Самгин понимал, что он и Лютов смотрят друг на друга, как бойцовые петухи.
– Плохой ты актер, – сказал он и, подойдя к окну, открыл форточку. В темноте колебалась сероватая масса густейшего снега, создавая впечатление ткани, которая распадается на мелкие клочья. У подъезда гостиницы жалобно мигал взвешенный в снегу и тоже холодный огонек фонаря. А за спиною бормотал Лютов.
– Притворяются идеалистами… и притворство погубит их. Онан, сын Иуды, был тоже идеалистом…
Самгин глубоко вдыхал сыроватый и даже как будто теплый воздух, прислушиваясь к шороху снега, различая в нем десятки и сотни разноголосых, разноречивых слов. Сзади зашумело; это Лютов, вставая, задел рукою тарелку с яблоками, и два или три из них шлепнулись на пол.
– Спать иду, – объявил Лютов, стоя твердо, потирая подбородок, оскалив зубы. – Хочешь – завтра – коня пробовать со мною?
Самгин отказался пробовать коня, и Лютов ушел, не простясь. Стоя у окна, Клим подумал, что все эти снежные и пыльные вихри слов имеют одну цель – прикрыть разлад, засыпать разрыв человека с действительностью. Он вспомнил спор Властова с Кумовым.
«Тайна? – спросил Властов, саркастически измеряя Кумова взглядом. – Непознаваемая, говорите? Если б я был склонен к словесным фокусам, я бы сказал, что, если она непознаваема, это значит, что наука уже познала ее как таковую. Но фокусы – дело идеалистов. А наука не послушна Дюбуа Реймону, она не знает непознаваемого, но только непознанное. Познание, о котором вы говорите, – для меня фабрикация словесных пошлостей. Настоящие ценности создаются из материала научного опыта, а продукты творчества идеалистов – фальшивая монета».

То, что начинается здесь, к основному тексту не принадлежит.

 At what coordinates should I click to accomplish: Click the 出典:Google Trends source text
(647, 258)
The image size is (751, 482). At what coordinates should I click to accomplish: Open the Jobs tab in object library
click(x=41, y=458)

Самгин шумно захлопнул форточку, раздраженный воспоминанием о Властове еще более, чем беседой с Лютовым. Да, эти Властовы плодятся, множатся и смотрят на него как на лишнего в мире. Он чувствовал, как быстро они сдвигают его куда-то в сторону, с позиции человека солидного, широко осведомленного, с позиции, которая все-таки несколько тешила его самолюбие. Дерзость Властова особенно возмутительна. На любимую Варварой фразу: «декаденты – тоже революционеры» он ответил:
– С этим можно согласиться. Химический процесс гниения – революционный процесс. И так как декадентство есть явный признак разложения буржуазии, то все эти «Скорпионы», «Весы» – и как их там? – они льют воду на нашу мельницу в конце концов.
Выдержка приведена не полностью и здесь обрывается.